Le nouvel euphonium de «Willson» couvre 4 octaves, tous les sons sortent nets et parfaitement justes, et en ce qui concerne les pédales profondes, les corrections légères se font sans effort. En ce qui concerne le pavillon, il se trouve, pour l’euphonium comme pour les tubas de ce type, tout comme pour les instruments à cylindres, sur le côté gauche du point de vue du musicien.
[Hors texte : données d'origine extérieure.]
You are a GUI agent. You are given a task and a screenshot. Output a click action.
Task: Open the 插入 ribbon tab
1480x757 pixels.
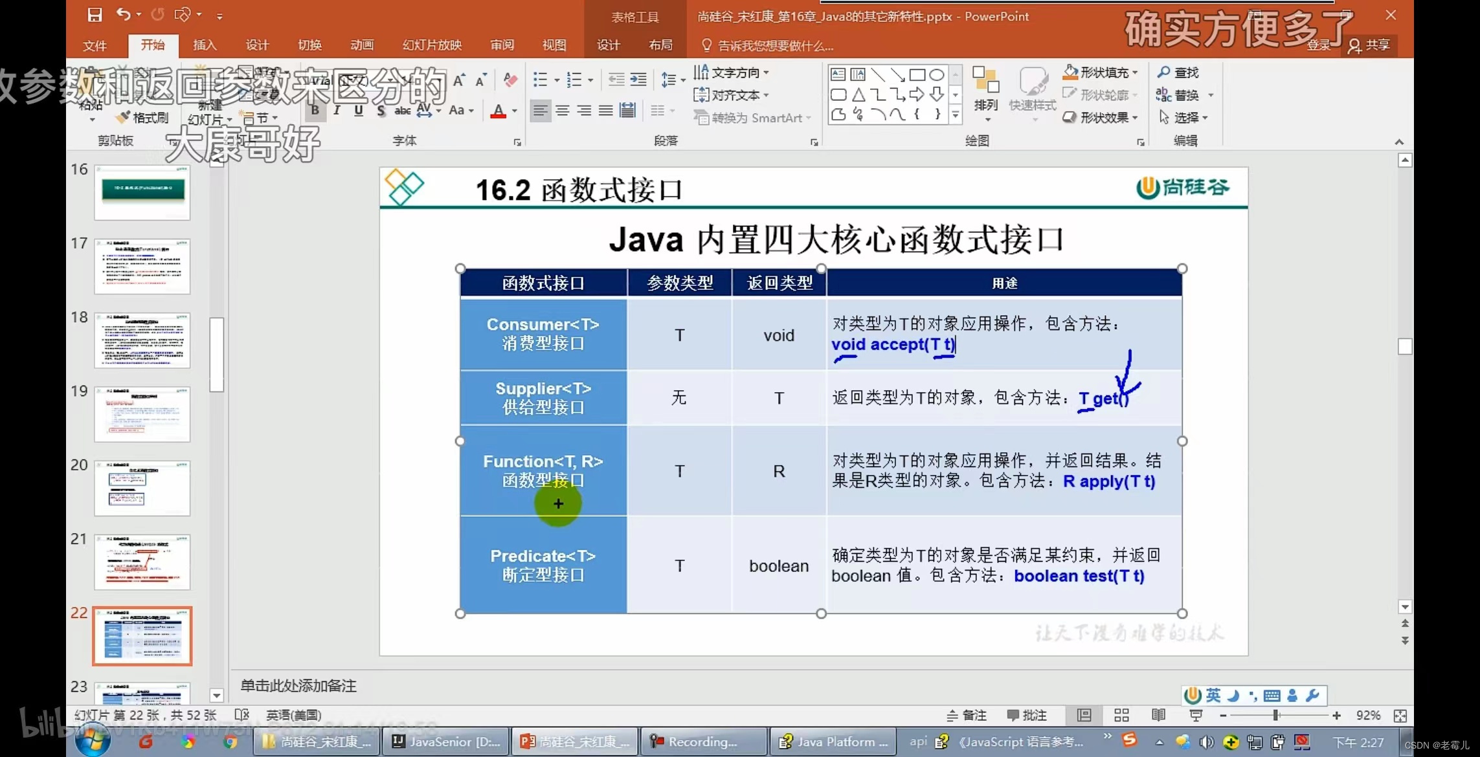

Nous sommes convaincus qu’une section de plusieurs instruments de ce même type est à recommander, du fait de leur rayonnement dans la même direction.
Une fois de plus, la collaboration entre des musiciens confirmés et une entreprise orientée vers les nouvelles techniques contemporaines a permis d’améliorer sensiblement les instruments. Nous espérons que les souffleurs plus conservateurs prendront eux aussi cette orientation nouvelle.
Willy Kurath
Né en 1929. Étudie la musique dès l’âge de 12 ans. À 15 ans, entre en apprentissage chez son oncle, Ernst Giger, facteur d’instruments à Winterthur. Crée un atelier de réparation pour instruments à vent. 1954: reconstruction et agrandissement de l’atelier. 1970: reconstruction de l’actuelle fabrique d’instruments de musique «Willson», à Flums. Contacts directs avec des musiciens confirmés aux USA, Canada, Allemagne, Belgique, Hollande. Depuis plusieurs années, tubiste dans divers orchestres, et actif dans le Brass Band Graubünden.